__EXERCISE BRIEF__: Put the lines below, from the line containing "You are a computer-use agent. 1225x596" through the line containing "point(94,988)", inclusive, into a numbered list, leaving out any blank lines.
━━━━━━
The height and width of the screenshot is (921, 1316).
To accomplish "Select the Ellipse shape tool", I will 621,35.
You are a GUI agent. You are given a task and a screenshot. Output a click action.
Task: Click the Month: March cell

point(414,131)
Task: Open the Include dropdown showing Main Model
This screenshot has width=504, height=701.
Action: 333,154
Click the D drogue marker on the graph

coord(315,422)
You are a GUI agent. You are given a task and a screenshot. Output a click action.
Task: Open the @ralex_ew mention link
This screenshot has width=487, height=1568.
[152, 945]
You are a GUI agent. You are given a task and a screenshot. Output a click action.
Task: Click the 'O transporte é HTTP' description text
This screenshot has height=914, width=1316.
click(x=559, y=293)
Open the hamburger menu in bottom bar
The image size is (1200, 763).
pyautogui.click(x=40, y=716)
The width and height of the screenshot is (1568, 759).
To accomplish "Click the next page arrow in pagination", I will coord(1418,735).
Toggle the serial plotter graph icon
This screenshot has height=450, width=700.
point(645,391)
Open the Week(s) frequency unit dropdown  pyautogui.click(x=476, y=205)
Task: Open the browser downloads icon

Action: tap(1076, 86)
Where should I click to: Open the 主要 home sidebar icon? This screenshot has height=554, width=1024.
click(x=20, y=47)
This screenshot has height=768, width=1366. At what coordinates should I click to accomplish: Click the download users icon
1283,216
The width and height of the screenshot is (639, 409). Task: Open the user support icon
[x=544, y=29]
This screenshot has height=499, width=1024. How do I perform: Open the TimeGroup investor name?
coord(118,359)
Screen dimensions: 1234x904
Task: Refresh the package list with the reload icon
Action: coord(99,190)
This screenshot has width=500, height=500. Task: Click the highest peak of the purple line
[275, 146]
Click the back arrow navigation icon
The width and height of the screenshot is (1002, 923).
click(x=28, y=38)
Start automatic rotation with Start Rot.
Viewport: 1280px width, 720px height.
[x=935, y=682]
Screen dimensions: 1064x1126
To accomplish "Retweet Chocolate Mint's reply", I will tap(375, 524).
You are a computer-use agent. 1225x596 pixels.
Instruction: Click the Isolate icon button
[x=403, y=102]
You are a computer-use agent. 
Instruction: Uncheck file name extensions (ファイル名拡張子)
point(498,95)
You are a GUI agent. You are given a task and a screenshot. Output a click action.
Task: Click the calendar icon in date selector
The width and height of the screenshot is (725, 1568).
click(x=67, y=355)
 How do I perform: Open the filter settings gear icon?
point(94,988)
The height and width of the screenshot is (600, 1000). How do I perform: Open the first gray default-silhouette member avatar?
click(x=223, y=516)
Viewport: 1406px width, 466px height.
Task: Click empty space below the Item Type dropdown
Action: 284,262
━━━━━━
__TASK OUTPUT__:
1. You are a computer-use agent. 1225x596 pixels.
2. Instruction: Click the Isolate icon button
3. [x=403, y=102]
4. You are a computer-use agent. 
5. Instruction: Uncheck file name extensions (ファイル名拡張子)
6. point(498,95)
7. You are a GUI agent. You are given a task and a screenshot. Output a click action.
8. Task: Click the calendar icon in date selector
9. The width and height of the screenshot is (725, 1568).
10. click(x=67, y=355)
11.  How do I perform: Open the filter settings gear icon?
12. point(94,988)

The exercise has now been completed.